The answer must restate every record word for word.

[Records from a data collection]
================
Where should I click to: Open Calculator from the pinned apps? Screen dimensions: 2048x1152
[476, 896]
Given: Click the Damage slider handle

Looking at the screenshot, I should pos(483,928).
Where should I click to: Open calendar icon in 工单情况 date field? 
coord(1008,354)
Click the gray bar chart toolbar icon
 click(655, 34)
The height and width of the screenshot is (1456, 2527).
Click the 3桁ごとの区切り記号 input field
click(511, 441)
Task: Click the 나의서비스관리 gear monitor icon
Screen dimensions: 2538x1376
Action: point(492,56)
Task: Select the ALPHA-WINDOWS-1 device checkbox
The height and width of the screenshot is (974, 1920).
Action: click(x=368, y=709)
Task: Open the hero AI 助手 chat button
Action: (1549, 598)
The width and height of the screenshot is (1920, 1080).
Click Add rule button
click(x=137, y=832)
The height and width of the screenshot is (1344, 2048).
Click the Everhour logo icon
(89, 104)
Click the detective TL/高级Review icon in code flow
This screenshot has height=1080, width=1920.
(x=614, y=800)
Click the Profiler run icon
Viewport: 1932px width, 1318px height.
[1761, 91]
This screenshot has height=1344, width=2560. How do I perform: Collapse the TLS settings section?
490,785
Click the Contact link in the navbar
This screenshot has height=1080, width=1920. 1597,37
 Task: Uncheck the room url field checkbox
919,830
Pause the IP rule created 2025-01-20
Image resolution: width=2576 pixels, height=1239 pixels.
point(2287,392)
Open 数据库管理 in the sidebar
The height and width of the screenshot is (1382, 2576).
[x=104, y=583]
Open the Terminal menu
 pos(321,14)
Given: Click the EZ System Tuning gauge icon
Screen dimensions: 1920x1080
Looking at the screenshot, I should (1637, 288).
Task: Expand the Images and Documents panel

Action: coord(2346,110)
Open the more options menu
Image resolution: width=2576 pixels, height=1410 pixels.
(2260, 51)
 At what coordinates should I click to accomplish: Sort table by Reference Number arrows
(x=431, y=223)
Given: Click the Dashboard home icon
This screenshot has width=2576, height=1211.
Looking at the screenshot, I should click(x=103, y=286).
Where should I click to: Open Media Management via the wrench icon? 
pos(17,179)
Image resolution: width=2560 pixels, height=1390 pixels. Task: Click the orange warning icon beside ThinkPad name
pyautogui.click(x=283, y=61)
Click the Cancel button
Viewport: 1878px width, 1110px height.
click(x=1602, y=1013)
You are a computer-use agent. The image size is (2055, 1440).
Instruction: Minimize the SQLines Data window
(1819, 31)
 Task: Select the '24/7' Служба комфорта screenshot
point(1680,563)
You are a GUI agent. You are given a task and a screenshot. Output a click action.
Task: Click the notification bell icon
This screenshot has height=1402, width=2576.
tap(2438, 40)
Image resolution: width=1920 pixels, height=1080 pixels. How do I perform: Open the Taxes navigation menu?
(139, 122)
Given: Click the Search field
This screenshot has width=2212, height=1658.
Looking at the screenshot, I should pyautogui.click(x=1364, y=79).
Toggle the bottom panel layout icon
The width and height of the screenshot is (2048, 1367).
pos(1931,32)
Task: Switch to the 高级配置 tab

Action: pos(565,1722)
================
→ Result of the exercise
Where should I click to: Open Calculator from the pinned apps? Screen dimensions: 2048x1152
[476, 896]
Given: Click the Damage slider handle

Looking at the screenshot, I should pos(483,928).
Where should I click to: Open calendar icon in 工单情况 date field? 
coord(1008,354)
Click the gray bar chart toolbar icon
 click(655, 34)
The height and width of the screenshot is (1456, 2527).
Click the 3桁ごとの区切り記号 input field
click(511, 441)
Task: Click the 나의서비스관리 gear monitor icon
Screen dimensions: 2538x1376
Action: point(492,56)
Task: Select the ALPHA-WINDOWS-1 device checkbox
The height and width of the screenshot is (974, 1920).
Action: click(x=368, y=709)
Task: Open the hero AI 助手 chat button
Action: (1549, 598)
The width and height of the screenshot is (1920, 1080).
Click Add rule button
click(x=137, y=832)
The height and width of the screenshot is (1344, 2048).
Click the Everhour logo icon
(89, 104)
Click the detective TL/高级Review icon in code flow
This screenshot has height=1080, width=1920.
(x=614, y=800)
Click the Profiler run icon
Viewport: 1932px width, 1318px height.
[1761, 91]
This screenshot has height=1344, width=2560. How do I perform: Collapse the TLS settings section?
490,785
Click the Contact link in the navbar
This screenshot has height=1080, width=1920. 1597,37
 Task: Uncheck the room url field checkbox
919,830
Pause the IP rule created 2025-01-20
Image resolution: width=2576 pixels, height=1239 pixels.
point(2287,392)
Open 数据库管理 in the sidebar
The height and width of the screenshot is (1382, 2576).
[x=104, y=583]
Open the Terminal menu
 pos(321,14)
Given: Click the EZ System Tuning gauge icon
Screen dimensions: 1920x1080
Looking at the screenshot, I should (1637, 288).
Task: Expand the Images and Documents panel

Action: coord(2346,110)
Open the more options menu
Image resolution: width=2576 pixels, height=1410 pixels.
(2260, 51)
 At what coordinates should I click to accomplish: Sort table by Reference Number arrows
(x=431, y=223)
Given: Click the Dashboard home icon
This screenshot has width=2576, height=1211.
Looking at the screenshot, I should click(x=103, y=286).
Where should I click to: Open Media Management via the wrench icon? 
pos(17,179)
Image resolution: width=2560 pixels, height=1390 pixels. Task: Click the orange warning icon beside ThinkPad name
pyautogui.click(x=283, y=61)
Click the Cancel button
Viewport: 1878px width, 1110px height.
click(x=1602, y=1013)
You are a computer-use agent. The image size is (2055, 1440).
Instruction: Minimize the SQLines Data window
(1819, 31)
 Task: Select the '24/7' Служба комфорта screenshot
point(1680,563)
You are a GUI agent. You are given a task and a screenshot. Output a click action.
Task: Click the notification bell icon
This screenshot has height=1402, width=2576.
tap(2438, 40)
Image resolution: width=1920 pixels, height=1080 pixels. How do I perform: Open the Taxes navigation menu?
(139, 122)
Given: Click the Search field
This screenshot has width=2212, height=1658.
Looking at the screenshot, I should pyautogui.click(x=1364, y=79).
Toggle the bottom panel layout icon
The width and height of the screenshot is (2048, 1367).
pos(1931,32)
Task: Switch to the 高级配置 tab

Action: pos(565,1722)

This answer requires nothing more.